July 04, 2016

Graphics Card... Oh No, Not Again

While the Chicago Cubs whupped the collective tucuses of the Cincinnati Reds at Wrigley Field this afternoon, I finally took it upon myself to install my "new" graphics card. 

Yep, one of these beasts... the ASUS GeForce GTX650 2GB.  Not only is it a low-power card, drawing all the energy it needs from the mobo, more importantly it's a single-slot card.  Anything much larger than this wouldn't fit in the case without major surgery and removing the cooling solution from the Intel i5 processor.  I don't think I would have bothered even when I was young and stupid, let alone my current old and tired and stupid state.  Of course, the advantage of such a card is that, in theory, all you need to do is plug it into the correct slot and voila, you're ready to roll.

As you can guess from the title of this post, that didn't happen.  After struggling to get the card in position (the external mounting bracket of the tool-less case is a right bastard to use), I finally managed the trick, buttoned everything back up, plugged all the cords back in, hit the power button, and... nothing.  Oh, the computer was functioning, the hard-drive light was doing its usual flickering routine, everything was spooling up, and I thought I could even hear the fan on the card spinning... but the monitor stayed dark.  Indeed, it even displayed a "monitor going to sleep" message! 

So I tried again.  Removed the card, reseated it, plugged everything in, did NOT put the case back together, hit the power button, saw the card's fan spin up... but still nothing on the screen.  Perturbed and annoyed, I removed the card, delicately put it back in its box, and tried the onboard graphics again. 

No problems. 

So what the hell?  I bought this card because it was a low-power draw: it's rated at pulling somewhere between 60 - 64w, with a PSU of 400w listed... and I've seen comments saying that it works fine with a 300w.  My PSU is shown as 460w, so that shouldn't be the problem.  That the fan spun up pretty much guarantees its getting power... so what gives?  Last time, even when the card wasn't working right it still turned on the monitor.

I don't want to yank the (new, upgraded) PSU out of my old computer to install it in this one... I just want everything to work!  Is that too much to ask?

Posted by: Wonderduck at 10:29 PM | Comments (5) | Add Comment
Post contains 417 words, total size 3 kb.

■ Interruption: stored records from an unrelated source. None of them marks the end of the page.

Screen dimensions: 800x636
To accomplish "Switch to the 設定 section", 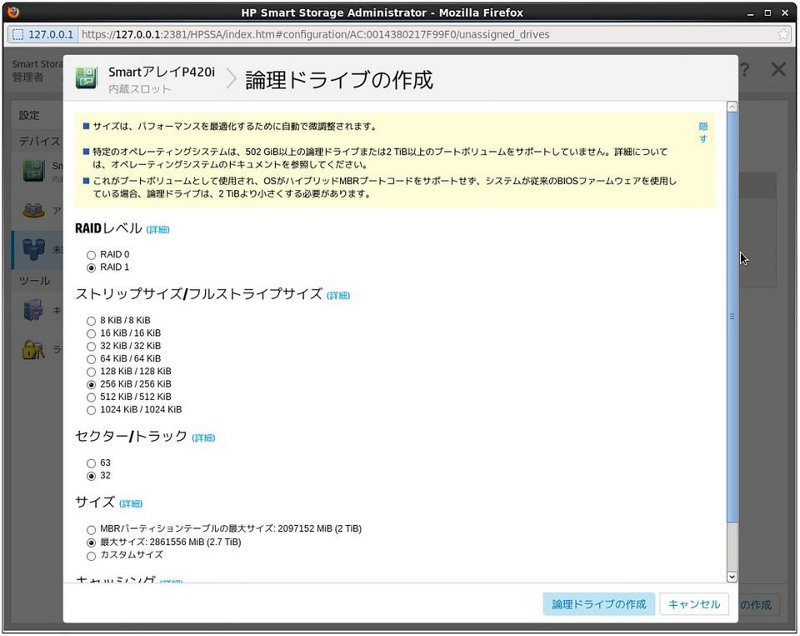I will point(30,114).
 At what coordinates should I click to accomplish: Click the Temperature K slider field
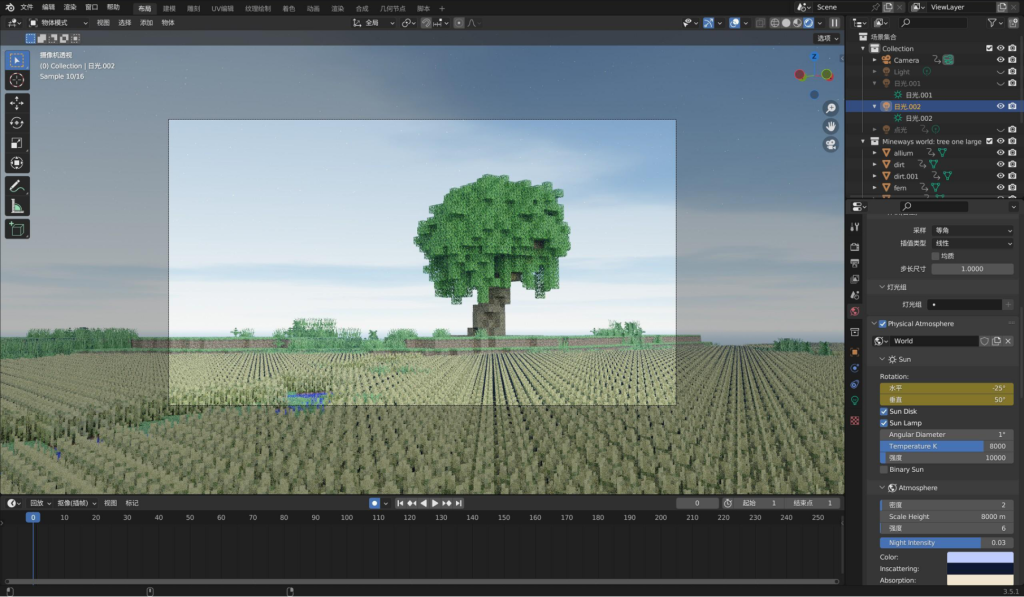tap(946, 446)
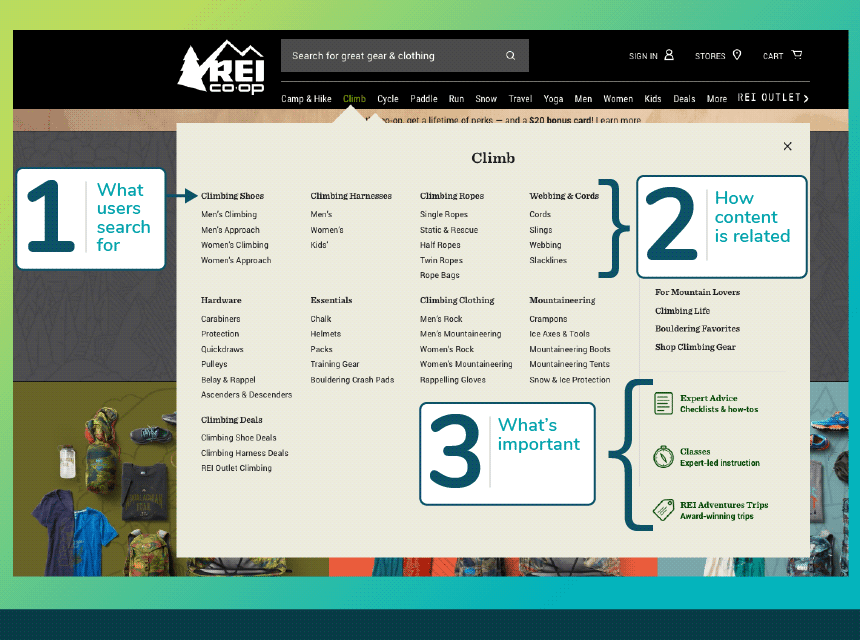The height and width of the screenshot is (640, 860).
Task: Select Men's Climbing shoes link
Action: click(229, 214)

1 Hard to say for sure.  The slot should be rated for 75W (that's the standard) so that card should be just fine.  Certainly that power supply has more than enough oomph.

What might be happening is that the card is going to a different port by default.  The BIOS screen usually only displays on one output, and doesn't switch to the right one automatically.   So it could be happily sending out a DVI signal when you're plugged in to HDMI, or vice-versa.

Posted by: Pixy Misa at July 05, 2016 01:04 AM (2yngH)

2 Yeah, it really sounds like (for some reason) the onboard video isn't giving over to the discrete card like it's supposed to.

Which... probably means digging around in the BIOS for the option to let it do that, or updating the BIOS to remedy a bug, or something? Hopefully the brighter minds here will have a cleverer idea.

Posted by: GreyDuck at July 05, 2016 07:22 AM (rKFiU)

3 What happens if you plug the card in but leave the monitor connected to the onboard output? 

Posted by: Karl at July 05, 2016 07:40 AM (IKTw9)

4 What Karl said. First step of diagnosis. Need to understand if the built in video is still functioning, and if it is, we might be able to use that to find/force the switchover.

Posted by: Ben at July 05, 2016 11:01 AM (oRNYh)

5 Ah, good, something I CAN answer.  Nothing happens.  The screen stays dark... I tried that right off the bat, though I did it as a hotswap: monitor plugged into card, then unplugged and transferred to onboard while everything stayed hot.